Andy Maskin has been to Kansas once – during a road trip several years ago when he and a friend saw the giant easel in Goodland on their way to the Great Plains.
But now the 40-year-old lifelong New Yorker is seeking to add his name to the growing list of long-shot candidates running for governor of Kansas.
Maskin told Fox News recently that he was inspired to run for the Sunflower State's gubernatorial seat after reading an article about the seven teenagers – none of whom are eligible to vote – who are also running.
“I thought that it was very interesting that they had discovered that there are no rules,” he said. “I read a couple more articles and I was just amazed. Really? None? That’s just fascinating. That is quite a loophole they just left.”
In Kansas, there are no minimum age restrictions to run for office and, as Maskin went on to discover, there are no residency requirements, either.
With this loophole in hand, Maskin launched his bid for governor earlier this month – despite living more than 1,200 miles away. His message: he is the ultimate “outsider” running for office in Topeka.
“An element of this that interests me is that everyone talks about being the ‘outsider’,” he said. “Everyone is ‘I’m not from Washington, I’m an outsider or I’m not from – insert state capital here – I’m outsider. Nobody campaigns and says ‘I’m an insider.’ The ‘outsider’ is kind of the key word.”
He continued: “I thought it would be interesting to see taking the ‘outsider’ thing to otherwise unattainable level once they close this loophole. If you truly want an outsider – I don’t know any Kanas politicians. I have no connection to lobbying groups. I come in tabula rasa.”
Maskin is not the only non-resident outsider running for governor. Ilan Cohen, 17, of Maryland, has never stepped foot in Kansas, but has thrown his name into the proverbial hat. Additionally, Nicholas Schrieber, a college student from Delaware, and Conner Shelton, a college student from Pennsylvania, are running as Independents.
In February, the Kansas House moved a bill out of committee that would require that candidates fit two criteria: be eligible to vote in the state and be a state resident for at least four years. However, the bill would not take effect until next January.
The gubernatorial election is set for Nov. 6, 2018. The current governor of Kansas is Jeff Colyer, who succeeded Sam Brownback on Jan. 31, 2018. Brownback resigned the governorship after the U.S. Congress confirmed him as President Trump's U.S. Ambassador-at-Large for International Religious Freedom in January.
Maskin said his campaign for governor will only include flying out to Kansas in May to file the paperwork with the Kansas Governmental Ethics Commission before heading back to New York.
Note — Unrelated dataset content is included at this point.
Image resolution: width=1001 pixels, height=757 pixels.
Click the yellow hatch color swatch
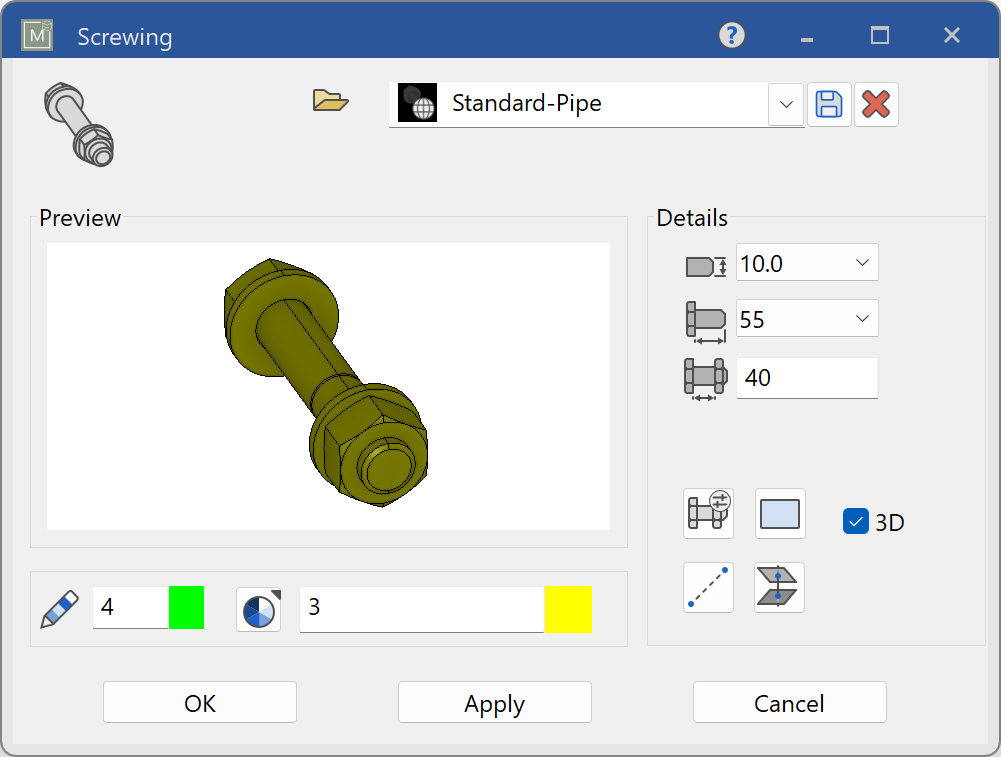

“By then we will have raised the money – all the I’s will be dotted and the T’s will be crossed,” he said. “I can hand them everything on a silver platter.”
Maskin, who works in advertising in Manhattan and has never held any political office, now has to raise the $2,207 needed to get on the ballot. To do so, he has set up a website (www.AndyForKS.com) and an IndieGoGo account that will also double as a fundraiser to help an organization close to his heart: Cure SMA.
The non-profit organization focuses on finding a cure for spinal muscular atrophy, a rare neuromuscular disorder that is characterized by loss of motor neurons and progressive muscle wasting. It often leads to early death.
Maskin said one of his family members suffers from the disease and he hopes his campaign raises attention to it.
With a “neat” connection to New York, Maskin has targeted Greeley County as the electorate that he hopes to win.
Greeley County, located in the western part of Kansas, boasts a population of about 1,200 residents, with about 650 voting in the 2016 presidential election. It’s named after Horace Greeley, the founder and editor of the New-York Tribune, who famously encouraged western settlement with the motto “Go West, young man.”
“It’s about an hour and change from the nearest interstate. It is far. And you look at Google maps and it’s just this cute little town and they have a website with a video with the motto that says ‘Life as it should be,’” Maskin said. “And that really appealed to me because it’s so different from my way of life.”
He continued: “Clearly, running for governor for a state requires a whole big operation and all this other stuff that I don’t have and don’t plan on having. But maybe I can win Greeley County.”
Maskin acknowledged that he knows his campaign for governor is a longshot, but is intrigued to see how the idea of the ultimate outsider would appeal to the electorate in Kansas.
“I love my house – I wouldn’t want to sell my house here in New York. I love my job. My kids are growing up here. So it would be a tough call, but sure, if I won, I would figure something out,” he said. “Which isn’t to say that I am necessarily optimistic given that I have no resources in campaign other than the filing fee.”